Hibah Dalam Hukum Adat Aceh
Wednesday, 17 September 2014
SUDUT HUKUM | Hibah merupakan pemberian hak atas sesuatu benda
miliknya sendiri kepada seseorang ahli waris atau bukan pada waktü sipemberi
masih hidup.
Di kabupaten Aceh Tengah hibah dikenal dengan istilah penosah, dan tentang dapat diberikan kepada siapa saja
dikenal dengan pepatah gemasih
papa setie mate (cinta kasih sampai mati).
Baik laki-laki maupun perempuan dapat bertindak selaku
pemberi hibah atau penerima hibah.
Bentuk barang yang dihibahkan dapat berupa apa saja, baik
yang bergerak mau pun tidak bergerak.
Biasanya jumlah harta yang dihibahkan tidak boleh melebihi
1/3 dari jumlah harta sipenghibah.
Di kabupaten Aceh Selatan (kecamatan Tapaktuan dan Samadua)
ada juga yang berpendapat bahwa jumlah harta yang dapat dihibahkan tidak
ada batasnya, karena itu adalah hak sipemilik harta dan dapat berbuat semaunya
akan hartanya itu. Maka siapapun tidak boleh mengganggu gugatnya akan haknya itu
sekalipun ahli warisnya, bahkan kalau ada ahli waris yang menggugat hal harta yang
sudah dihibahkan dianggap tercela.
Demikian pula di kabupaten Aceh Tengah hibah tidak dapat
diganggu gugat, yang dikenal dengan istilah madu ni edet (tidak dapat diganggu gugat). Penghibahan
dilakukan dengan suatu upacara adat yaitu khanduri (kenduri)

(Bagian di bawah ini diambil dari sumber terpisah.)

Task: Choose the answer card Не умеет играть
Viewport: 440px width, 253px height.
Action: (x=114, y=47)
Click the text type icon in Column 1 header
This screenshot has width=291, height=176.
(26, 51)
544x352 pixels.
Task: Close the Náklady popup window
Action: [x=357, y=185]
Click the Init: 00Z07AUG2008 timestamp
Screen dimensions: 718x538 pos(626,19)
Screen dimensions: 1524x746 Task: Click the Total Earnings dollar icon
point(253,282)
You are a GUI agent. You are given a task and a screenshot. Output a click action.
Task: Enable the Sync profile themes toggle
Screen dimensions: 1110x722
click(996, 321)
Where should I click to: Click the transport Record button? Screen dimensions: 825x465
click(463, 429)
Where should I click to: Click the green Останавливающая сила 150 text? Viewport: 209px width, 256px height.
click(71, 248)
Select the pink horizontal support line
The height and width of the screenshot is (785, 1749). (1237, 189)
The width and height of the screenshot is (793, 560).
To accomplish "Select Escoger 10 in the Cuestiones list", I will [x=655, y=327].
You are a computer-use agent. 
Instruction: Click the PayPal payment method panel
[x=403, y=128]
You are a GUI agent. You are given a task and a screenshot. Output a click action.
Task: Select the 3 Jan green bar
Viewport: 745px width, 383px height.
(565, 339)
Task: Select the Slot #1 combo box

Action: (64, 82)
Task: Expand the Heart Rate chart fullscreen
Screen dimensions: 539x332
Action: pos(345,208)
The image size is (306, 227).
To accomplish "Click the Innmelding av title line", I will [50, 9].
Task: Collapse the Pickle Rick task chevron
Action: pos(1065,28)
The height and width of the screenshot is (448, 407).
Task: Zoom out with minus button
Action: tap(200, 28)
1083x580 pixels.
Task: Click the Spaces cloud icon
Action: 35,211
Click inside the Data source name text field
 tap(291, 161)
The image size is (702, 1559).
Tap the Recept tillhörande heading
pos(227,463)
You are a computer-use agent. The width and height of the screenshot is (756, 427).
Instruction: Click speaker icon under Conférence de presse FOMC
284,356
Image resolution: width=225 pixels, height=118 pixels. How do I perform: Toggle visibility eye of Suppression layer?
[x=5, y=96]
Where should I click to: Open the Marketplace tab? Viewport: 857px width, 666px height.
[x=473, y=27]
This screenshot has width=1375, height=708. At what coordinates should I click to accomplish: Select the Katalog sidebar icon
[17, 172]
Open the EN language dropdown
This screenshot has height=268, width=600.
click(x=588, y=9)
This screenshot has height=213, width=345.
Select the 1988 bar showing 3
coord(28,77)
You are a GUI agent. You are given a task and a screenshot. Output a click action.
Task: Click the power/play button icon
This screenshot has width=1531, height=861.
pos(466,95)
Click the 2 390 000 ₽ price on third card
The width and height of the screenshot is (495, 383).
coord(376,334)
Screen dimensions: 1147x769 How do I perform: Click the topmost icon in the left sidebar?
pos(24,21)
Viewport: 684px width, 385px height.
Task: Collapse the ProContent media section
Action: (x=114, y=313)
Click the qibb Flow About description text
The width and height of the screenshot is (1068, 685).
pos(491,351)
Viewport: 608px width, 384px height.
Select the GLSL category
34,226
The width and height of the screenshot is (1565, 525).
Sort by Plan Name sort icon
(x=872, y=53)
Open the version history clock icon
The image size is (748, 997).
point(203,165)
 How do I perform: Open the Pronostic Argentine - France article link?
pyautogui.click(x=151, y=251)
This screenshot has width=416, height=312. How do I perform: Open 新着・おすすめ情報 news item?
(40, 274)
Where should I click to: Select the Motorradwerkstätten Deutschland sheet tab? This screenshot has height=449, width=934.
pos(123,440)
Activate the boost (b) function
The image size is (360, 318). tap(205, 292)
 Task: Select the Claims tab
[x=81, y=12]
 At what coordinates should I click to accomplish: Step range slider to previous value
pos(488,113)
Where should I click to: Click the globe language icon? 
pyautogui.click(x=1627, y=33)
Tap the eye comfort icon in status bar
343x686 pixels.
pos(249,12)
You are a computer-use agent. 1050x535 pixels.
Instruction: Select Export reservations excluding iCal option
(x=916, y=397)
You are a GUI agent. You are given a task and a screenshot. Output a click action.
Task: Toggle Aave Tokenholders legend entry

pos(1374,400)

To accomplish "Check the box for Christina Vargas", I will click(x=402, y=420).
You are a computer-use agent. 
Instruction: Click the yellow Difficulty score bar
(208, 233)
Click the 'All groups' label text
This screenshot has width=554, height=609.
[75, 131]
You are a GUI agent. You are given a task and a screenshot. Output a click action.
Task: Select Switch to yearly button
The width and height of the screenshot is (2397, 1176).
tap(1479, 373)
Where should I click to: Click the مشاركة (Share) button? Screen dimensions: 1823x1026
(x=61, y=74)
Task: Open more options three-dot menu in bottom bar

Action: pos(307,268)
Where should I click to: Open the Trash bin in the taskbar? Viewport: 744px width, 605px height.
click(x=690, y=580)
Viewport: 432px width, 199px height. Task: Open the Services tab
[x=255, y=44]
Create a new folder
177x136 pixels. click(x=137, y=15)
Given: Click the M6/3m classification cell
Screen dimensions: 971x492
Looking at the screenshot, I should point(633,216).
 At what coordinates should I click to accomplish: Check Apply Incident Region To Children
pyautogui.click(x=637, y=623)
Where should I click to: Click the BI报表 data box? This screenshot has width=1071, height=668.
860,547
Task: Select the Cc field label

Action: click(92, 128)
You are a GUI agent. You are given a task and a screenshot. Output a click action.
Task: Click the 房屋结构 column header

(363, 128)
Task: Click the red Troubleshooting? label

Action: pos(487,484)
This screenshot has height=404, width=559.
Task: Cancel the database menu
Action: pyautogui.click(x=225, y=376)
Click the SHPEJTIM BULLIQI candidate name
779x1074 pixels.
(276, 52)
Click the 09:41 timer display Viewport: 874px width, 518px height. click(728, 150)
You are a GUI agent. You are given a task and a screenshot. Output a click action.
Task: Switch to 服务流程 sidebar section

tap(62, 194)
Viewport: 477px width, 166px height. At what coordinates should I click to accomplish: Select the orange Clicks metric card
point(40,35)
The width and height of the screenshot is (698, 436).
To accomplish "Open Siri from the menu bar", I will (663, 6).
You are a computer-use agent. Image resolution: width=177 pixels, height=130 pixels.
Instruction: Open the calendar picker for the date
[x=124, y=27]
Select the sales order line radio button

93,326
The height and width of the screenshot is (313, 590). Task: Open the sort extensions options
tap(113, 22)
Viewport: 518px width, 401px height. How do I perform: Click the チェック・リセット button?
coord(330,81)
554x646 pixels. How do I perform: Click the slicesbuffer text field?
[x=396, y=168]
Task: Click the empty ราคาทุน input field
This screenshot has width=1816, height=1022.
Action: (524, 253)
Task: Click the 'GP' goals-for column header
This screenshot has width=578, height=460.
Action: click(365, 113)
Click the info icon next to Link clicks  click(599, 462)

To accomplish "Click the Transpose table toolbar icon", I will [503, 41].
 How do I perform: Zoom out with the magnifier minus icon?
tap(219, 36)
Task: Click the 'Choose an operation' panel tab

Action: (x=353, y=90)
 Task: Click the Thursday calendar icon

dengan dihadiri oleh orang tua-tua kampung, geuchik, tuha peuet,
dan imeum meunasah sebagai saksi.
Di kabupaten Aceh Tengah penghibahan harus memenuhi
syarat-syarat:
- Ijab kabul (antara pemberi dan penerima hibah).
- Suket (wali).
- Saksi-saksi (sekurang-kurangnya dua orang).
- Bener (segala sesuatunya diatas istana).
- Penei (ditanda-tangani bersama-sama seperti halnya pada jual beli).
Apabila salah satu syarat-syarat ini tidak ada, maka hibah
dapat dianggap tidak syah.
Pada umumnya' ketidak hadiran sipenerima hibah, tidak
menghalangi sahnya hibah tersebut. Di kabupaten Aceh Tengah hal ini tersimpul
dalam pepatah putih berbilang, kuning
bertimang, asal saja pada saat penghibahan
dihadiri oleh Sarak Opat (empat orang yang dituakan, terdiri dari:
- Reje = pemimpin kampung,
- Petue = pengurus masalah keamanan,
- Imam = pengurus masalah keagamaan,
- Sudare/Rakyat.
Pada akhir-akhir ini hibah telah dilakukan secara tertulis.
Di kabupaten Aceh Besar dan Kabupaten Pidie, hibah kepada
anak kandung dapat ditarik kembali apabila anak tersebut durhaka.
Di kabupaten Aceh Selatan (kecamatan Tapaktuan dan Samadua)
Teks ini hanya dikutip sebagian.